The agrarian country in Africa, Malawi where more than 90% of its rapidly growing population depends on wood and forest products to cook and survive, is planning to take serious action to save its forest cover. Around 80% of Malawians rely on agriculture for which land is continuously cleared to grow crops.
The landlocked African nation government has decided to combat deforestation and invest in long term solution for natural resource management and announced a $7million program for forest restoration which is equivalent to nearly 4% of its government annual spending.
For an emerging economy of its size, the investment is huge and the funding will go to Malawi youth Forest Restoration Program to ensure a sustainable future for its people. Under the new initiative, the Department of Forestry will work with the Ministry of Labour, Youth and Manpower Development to set up youth groups across the country. The young people will receive a daily wage for planting trees and, later on, the program will introduce bonuses based on how many trees survive and how much forest management improves.
The plan is to restore its degraded land and also follows its commitment among other African countries for forest restoration through the AFR100 Initiative. Till date, 27 countries including Malawi have pledged to restore 111 million hectares (274 million acres) of degraded and deforested land all across Africa by 2030. Malawi, in the group, has committed to restore 4.5 million hectares (11 million acres) or one-third of its total land area. Last year it launched its first National Forest Landscape Restoration Strategy which provided clear targets and policy interventions to increase the forest cover of this African nation critical to achieving development goals.

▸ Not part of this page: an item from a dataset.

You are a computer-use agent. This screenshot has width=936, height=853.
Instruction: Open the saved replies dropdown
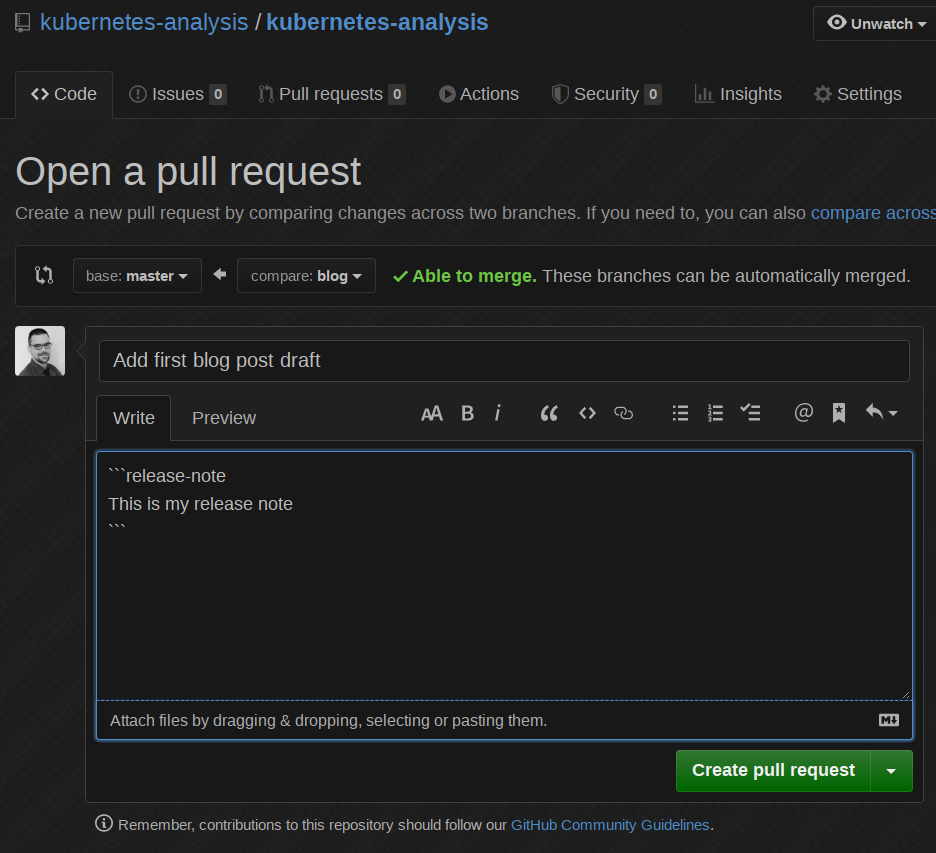(x=881, y=413)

The World Resources Institute and the USAID-PERFORM (Protecting Ecosystems and Restoring Forests in Malawi) project supported this effort. The new framework focuses on collecting household data to show whether restoration is achieving its intended goals. Practitioners leading restoration programs can use these data to learn from past successes or identify areas in need of additional support.
The framework measures whether the restoration programs are helping achieve the country’s seven national restoration goals. Examining the data highlights progress to understand the impact of restoration programs and to know where more investment is needed.
Bringing important insights like this to the front is helping a successful restoration in Malawi, allowing the government to achieve its national restoration goals.
This year, the Malawi Youth Forest Restoration Program plans to restore 125,000 hectares of land (more than 300,000 acres). The youth will plant fruit trees and bamboo and learn how to manage their local forests. And Malawi’s new framework to measure progress will support the government as it looks to increase these types of initiatives and reach its 4.5-million-hectare (11 million acre) restoration goal.